We have polls and various analyses that point to HUMONGOUS discontent with the Bush junta. (We had them in 2004, too, but I'll put that aside.) 65% to 70% of the American people have despised Bush and his heinous cabal for going on two years--basically since his hilariously funny 2nd term inauguration (--after invading the wrong country, blithely slaughtering a hundred thousand innocent people, and torturing many more, all at a cost of $10 TRILLION in deficit spending, most of it to lard the super-rich and his v-p's buds at Halliburton et al). (That's what I mean by hilariously funny. He also can't speak coherently.)

Sorry. I can't get off 2004. We have polls--many, many polls of all kinds--showing that the American people have resisted the 24/7 propaganda telling them that all this killing and theft is good for them. They've not buying it. They are, in truth, much better informed than people give them credit for. But they don't quite understand their disempowerment. It is a Dark Secret--even in Democratic circles (until very recently, when some Dem leaders have begun pushing the line that it's all the touchscreens fault--if they only had a "paper trail," etc.). And, once they figure it out--and I think they will--and we have all this discontent in the populace, and all these Repub seats now in doubt, and the smell of Dem victory in the air, and we go through Stolen Election III (inevitable), we may see civil disorder.
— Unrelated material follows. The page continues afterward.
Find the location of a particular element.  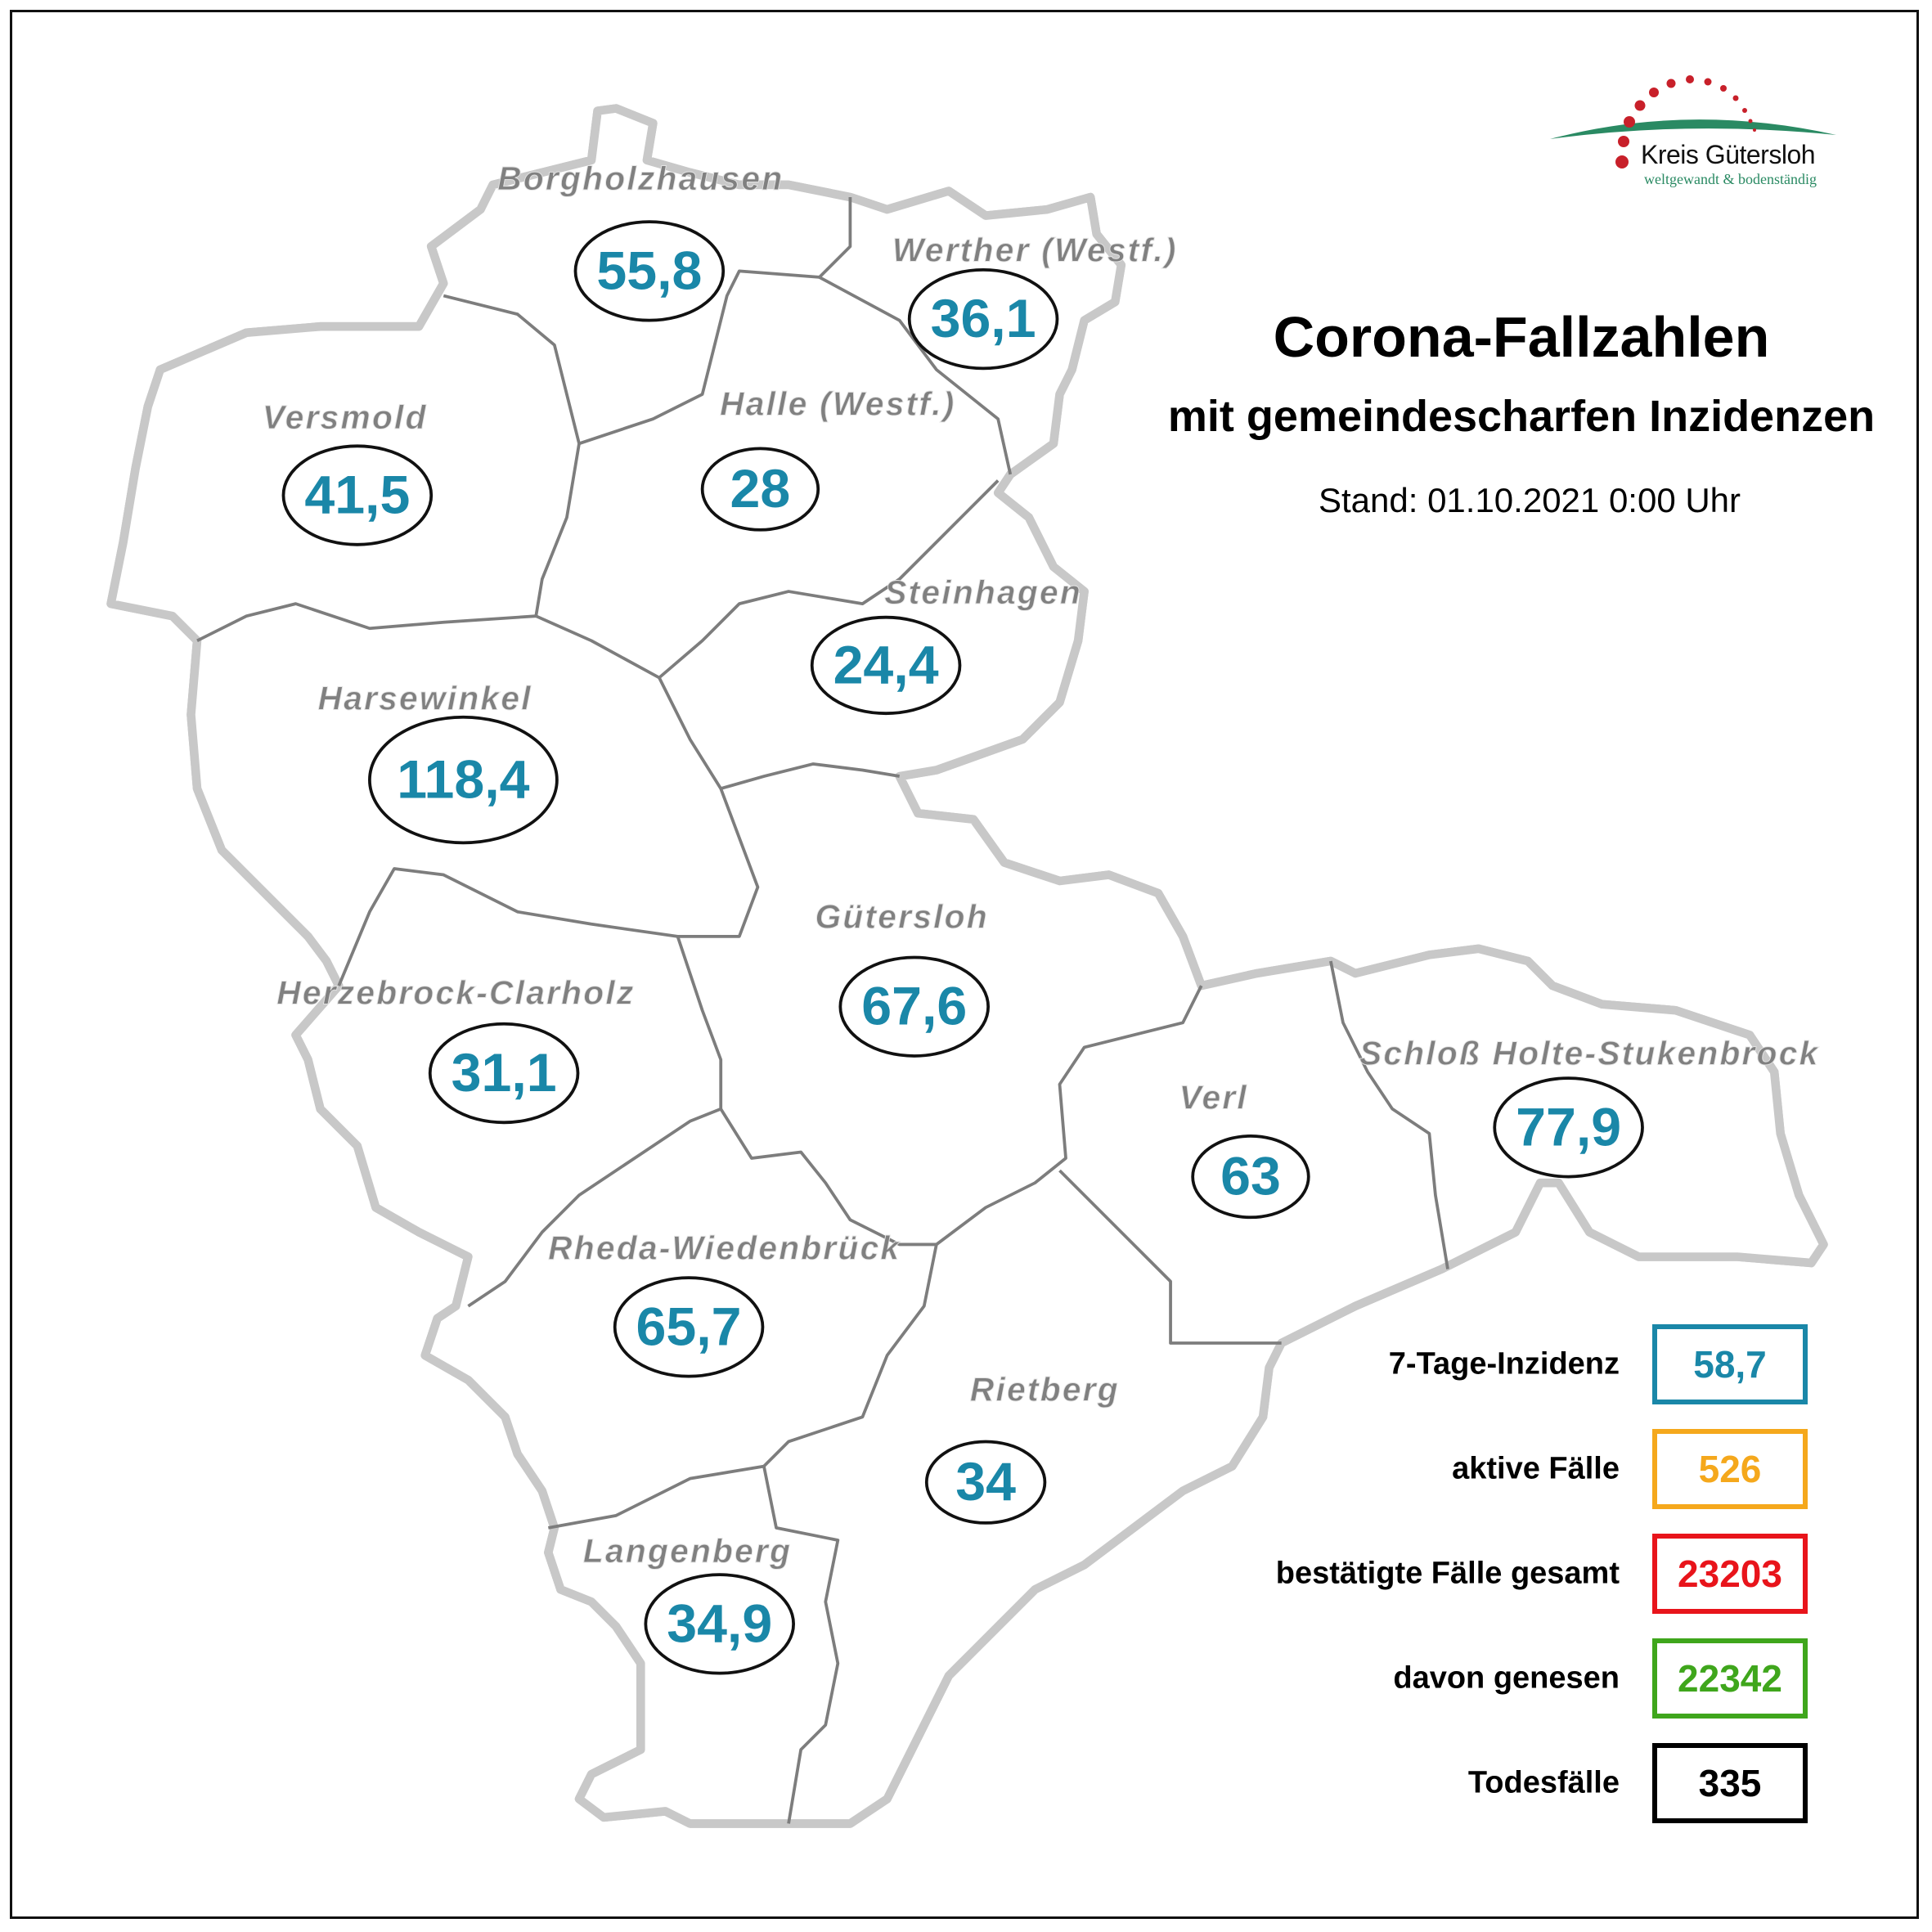

region-name: Rheda-Wiedenbrück is located at coordinates (724, 1248).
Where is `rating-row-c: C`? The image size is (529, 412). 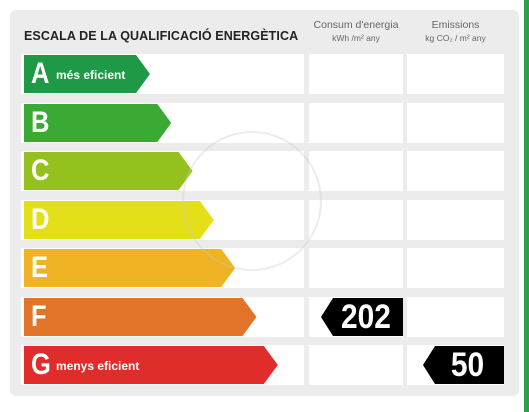 rating-row-c: C is located at coordinates (264, 171).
I hope not--because civil disorder is easily put down and marginalized (even big civil disorder). I hope people get smart and go after the voting machines--civilly, legally--and get the goddamned diabolical things OUT OF OUR ELECTION SYSTEM.

It could happen soon--if everybody votes by Absentee Ballot. Boycott the machines! Create a CRISIS in the election theft system, and force reform NOW. AB votes are not "safe" either, and the AB voting protest will NOT result in accurate counts this fall. That is impossible. But, if enough people vote AB (and many are--it's up to 50% in Los Angeles), PANIC, DISARRAY and RIDICULE (all those expensive, shiny new election theft machines, and nobody will use them!) will bring local/state election officials to the table, where our election reform experts will make certain demands. In short: People vote, and you count the votes in public view. Like that. Real simple. No brainer.

Then we're going to have a revolution in this country, real peaceful-like.